* [Assignment]: When you reach the line containing "عمل بینی (114, 1981)" in the data below, begin returning lines exactly as written, and stop once the line containing "قالیباف: در منطقه‌ای" has been returned.

* [Recorded data]:

________________________________________

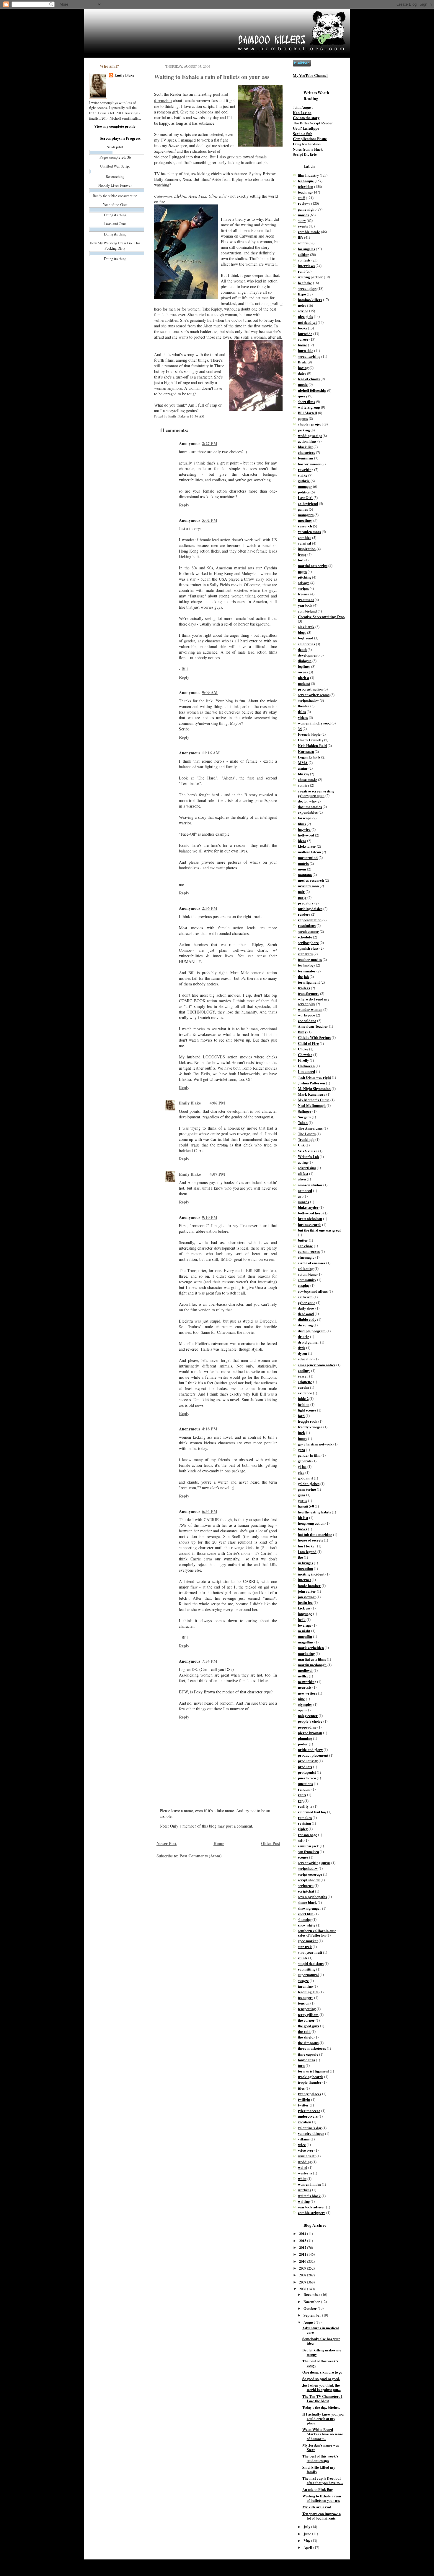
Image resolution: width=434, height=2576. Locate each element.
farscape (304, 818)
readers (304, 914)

________________________________________

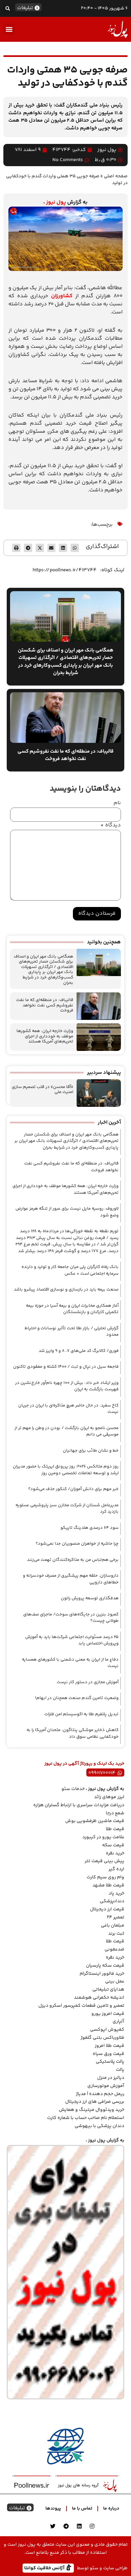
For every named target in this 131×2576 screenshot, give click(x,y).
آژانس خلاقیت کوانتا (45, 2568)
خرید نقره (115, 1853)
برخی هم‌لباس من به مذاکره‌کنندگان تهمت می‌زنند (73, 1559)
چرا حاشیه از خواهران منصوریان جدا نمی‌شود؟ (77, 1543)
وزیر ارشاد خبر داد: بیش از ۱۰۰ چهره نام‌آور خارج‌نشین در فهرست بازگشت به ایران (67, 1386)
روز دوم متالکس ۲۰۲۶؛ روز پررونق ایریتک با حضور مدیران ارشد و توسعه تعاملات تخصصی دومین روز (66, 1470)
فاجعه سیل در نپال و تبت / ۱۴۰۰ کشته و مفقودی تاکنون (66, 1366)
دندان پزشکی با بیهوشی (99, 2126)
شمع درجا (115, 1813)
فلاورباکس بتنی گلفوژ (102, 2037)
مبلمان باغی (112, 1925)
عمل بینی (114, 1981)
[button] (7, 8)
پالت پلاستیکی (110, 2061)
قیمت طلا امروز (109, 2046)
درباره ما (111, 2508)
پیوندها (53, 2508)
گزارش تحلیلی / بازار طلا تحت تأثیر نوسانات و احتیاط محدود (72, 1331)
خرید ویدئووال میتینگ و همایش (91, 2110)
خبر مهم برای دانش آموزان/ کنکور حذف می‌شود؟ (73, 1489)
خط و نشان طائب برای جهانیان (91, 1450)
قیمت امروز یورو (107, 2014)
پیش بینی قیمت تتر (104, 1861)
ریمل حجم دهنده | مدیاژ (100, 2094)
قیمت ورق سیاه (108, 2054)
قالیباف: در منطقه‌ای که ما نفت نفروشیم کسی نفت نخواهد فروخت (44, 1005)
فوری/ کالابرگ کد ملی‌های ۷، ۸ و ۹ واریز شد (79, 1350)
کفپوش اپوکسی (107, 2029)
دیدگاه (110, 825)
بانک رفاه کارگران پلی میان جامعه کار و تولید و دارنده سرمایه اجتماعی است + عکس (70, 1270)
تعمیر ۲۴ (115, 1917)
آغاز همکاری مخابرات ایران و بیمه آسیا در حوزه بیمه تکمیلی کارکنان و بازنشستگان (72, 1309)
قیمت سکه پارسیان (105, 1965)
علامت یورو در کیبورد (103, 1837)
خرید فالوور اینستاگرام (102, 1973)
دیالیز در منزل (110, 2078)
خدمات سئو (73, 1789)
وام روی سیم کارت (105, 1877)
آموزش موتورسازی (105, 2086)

________________________________________

* [Task result]:
عمل بینی (114, 1981)
[button] (7, 8)
پالت پلاستیکی (110, 2061)
قیمت طلا امروز (109, 2046)
درباره ما (111, 2508)
پیوندها (53, 2508)
گزارش تحلیلی / بازار طلا تحت تأثیر نوسانات و احتیاط محدود (72, 1331)
خرید ویدئووال میتینگ و همایش (91, 2110)
خبر مهم برای دانش آموزان/ کنکور حذف می‌شود؟ (73, 1489)
خط و نشان طائب برای جهانیان (91, 1450)
قیمت امروز یورو (107, 2014)
پیش بینی قیمت تتر (104, 1861)
ریمل حجم دهنده | مدیاژ (100, 2094)
قیمت ورق سیاه (108, 2054)
قالیباف: در منطقه‌ای که ما نفت نفروشیم کسی نفت نخواهد فروخت (44, 1005)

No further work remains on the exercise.